#### INFORMATION

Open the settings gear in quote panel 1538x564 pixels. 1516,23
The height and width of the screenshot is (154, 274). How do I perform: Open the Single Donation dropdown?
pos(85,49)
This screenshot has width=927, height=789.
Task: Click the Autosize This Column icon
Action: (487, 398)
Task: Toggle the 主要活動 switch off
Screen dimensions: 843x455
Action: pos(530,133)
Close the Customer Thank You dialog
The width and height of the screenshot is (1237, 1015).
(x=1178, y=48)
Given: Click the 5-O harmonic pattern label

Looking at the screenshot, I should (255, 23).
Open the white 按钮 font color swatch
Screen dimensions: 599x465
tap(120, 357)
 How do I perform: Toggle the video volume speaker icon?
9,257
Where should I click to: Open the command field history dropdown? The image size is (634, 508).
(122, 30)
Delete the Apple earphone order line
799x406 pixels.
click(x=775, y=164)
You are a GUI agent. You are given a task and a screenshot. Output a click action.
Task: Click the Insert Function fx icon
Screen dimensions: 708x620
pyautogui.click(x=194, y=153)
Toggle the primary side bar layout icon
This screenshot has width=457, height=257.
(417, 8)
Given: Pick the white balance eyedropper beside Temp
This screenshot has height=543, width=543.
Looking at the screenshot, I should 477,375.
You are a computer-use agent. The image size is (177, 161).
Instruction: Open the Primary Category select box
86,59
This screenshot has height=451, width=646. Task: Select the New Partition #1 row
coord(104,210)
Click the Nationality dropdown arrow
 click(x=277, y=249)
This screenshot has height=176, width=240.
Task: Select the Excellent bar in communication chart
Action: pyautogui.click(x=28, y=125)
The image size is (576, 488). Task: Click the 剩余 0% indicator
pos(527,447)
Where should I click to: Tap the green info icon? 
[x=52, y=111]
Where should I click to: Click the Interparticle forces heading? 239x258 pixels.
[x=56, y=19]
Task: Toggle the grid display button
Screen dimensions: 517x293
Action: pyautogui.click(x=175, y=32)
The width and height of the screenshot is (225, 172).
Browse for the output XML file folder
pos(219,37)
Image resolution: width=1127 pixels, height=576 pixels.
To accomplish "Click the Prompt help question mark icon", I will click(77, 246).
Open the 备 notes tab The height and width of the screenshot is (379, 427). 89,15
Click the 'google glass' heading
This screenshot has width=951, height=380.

########

- _AIM OF THE TASK_
Review the material and copy each line in which the word "agent" appears.

- _SOLUTION TO THE PROBLEM_
You are a GUI agent. You are given a task and a screenshot. Output a click action.
You are a computer-use agent. The image size is (177, 161).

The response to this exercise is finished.